Problem: Lay out every line of the listing below as a Markdown table with the columns Row and Line, giving each line its row number and skipping blank lines.
____
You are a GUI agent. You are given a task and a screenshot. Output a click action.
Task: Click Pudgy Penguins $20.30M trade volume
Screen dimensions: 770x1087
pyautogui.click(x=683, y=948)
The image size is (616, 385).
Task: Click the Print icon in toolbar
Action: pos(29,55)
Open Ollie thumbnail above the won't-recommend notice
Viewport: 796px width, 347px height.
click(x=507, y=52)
____
Reply:
| Row | Line |
|---|---|
| 1 | You are a GUI agent. You are given a task and a screenshot. Output a click action. |
| 2 | Task: Click Pudgy Penguins $20.30M trade volume |
| 3 | Screen dimensions: 770x1087 |
| 4 | pyautogui.click(x=683, y=948) |
| 5 | The image size is (616, 385). |
| 6 | Task: Click the Print icon in toolbar |
| 7 | Action: pos(29,55) |
| 8 | Open Ollie thumbnail above the won't-recommend notice |
| 9 | Viewport: 796px width, 347px height. |
| 10 | click(x=507, y=52) |